- [Goal of the exercise] List every line in the data below that contains the word "computer", treating uppercase and lowercase letters as different.

Text and item location entries:
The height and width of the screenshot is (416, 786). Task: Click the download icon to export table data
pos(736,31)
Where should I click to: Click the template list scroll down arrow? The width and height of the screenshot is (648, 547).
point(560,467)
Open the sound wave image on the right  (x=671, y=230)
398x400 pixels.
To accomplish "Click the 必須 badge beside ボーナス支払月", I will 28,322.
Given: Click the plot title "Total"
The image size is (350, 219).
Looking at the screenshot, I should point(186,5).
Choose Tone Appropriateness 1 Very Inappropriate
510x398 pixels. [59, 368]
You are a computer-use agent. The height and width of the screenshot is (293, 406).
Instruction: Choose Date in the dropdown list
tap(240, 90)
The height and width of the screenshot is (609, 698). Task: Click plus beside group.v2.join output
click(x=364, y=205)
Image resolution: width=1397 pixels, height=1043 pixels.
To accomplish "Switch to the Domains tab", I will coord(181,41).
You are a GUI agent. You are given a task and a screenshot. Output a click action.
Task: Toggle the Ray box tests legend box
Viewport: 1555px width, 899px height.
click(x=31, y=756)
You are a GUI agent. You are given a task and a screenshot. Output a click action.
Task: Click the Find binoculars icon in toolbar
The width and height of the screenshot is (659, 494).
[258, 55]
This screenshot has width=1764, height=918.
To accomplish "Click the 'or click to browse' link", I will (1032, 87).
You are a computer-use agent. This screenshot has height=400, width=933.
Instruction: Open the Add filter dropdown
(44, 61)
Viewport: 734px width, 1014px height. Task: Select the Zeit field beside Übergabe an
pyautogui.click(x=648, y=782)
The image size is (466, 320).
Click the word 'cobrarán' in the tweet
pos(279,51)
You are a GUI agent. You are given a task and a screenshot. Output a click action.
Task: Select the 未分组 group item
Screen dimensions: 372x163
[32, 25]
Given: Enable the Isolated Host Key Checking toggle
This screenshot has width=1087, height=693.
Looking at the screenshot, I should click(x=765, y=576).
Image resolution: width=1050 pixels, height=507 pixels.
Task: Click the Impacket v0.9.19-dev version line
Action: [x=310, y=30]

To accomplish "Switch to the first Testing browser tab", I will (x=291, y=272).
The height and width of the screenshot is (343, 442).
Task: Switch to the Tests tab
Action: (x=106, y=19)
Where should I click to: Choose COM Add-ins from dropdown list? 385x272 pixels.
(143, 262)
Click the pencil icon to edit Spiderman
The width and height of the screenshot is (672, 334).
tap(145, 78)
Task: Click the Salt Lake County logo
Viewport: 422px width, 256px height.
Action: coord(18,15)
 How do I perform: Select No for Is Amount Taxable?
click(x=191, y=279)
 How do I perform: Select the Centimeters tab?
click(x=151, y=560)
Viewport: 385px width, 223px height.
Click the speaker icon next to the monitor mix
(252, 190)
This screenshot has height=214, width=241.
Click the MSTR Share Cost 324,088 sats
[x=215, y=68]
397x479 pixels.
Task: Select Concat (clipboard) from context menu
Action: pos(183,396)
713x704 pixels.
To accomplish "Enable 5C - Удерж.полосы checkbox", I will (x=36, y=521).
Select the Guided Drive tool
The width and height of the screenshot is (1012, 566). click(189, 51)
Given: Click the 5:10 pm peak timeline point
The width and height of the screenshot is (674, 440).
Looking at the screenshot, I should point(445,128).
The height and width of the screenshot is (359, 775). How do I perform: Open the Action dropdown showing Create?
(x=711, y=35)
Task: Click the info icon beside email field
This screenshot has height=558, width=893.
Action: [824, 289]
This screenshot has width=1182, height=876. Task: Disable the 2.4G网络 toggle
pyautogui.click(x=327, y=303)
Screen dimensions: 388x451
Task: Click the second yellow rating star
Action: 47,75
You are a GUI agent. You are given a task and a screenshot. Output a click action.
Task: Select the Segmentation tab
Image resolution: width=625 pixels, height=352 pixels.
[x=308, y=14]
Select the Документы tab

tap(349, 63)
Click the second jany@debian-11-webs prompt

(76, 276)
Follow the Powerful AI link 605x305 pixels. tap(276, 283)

- [Answer to this problem]
You are a computer-use agent. The height and width of the screenshot is (293, 406).
You are a computer-use agent. This screenshot has height=400, width=933.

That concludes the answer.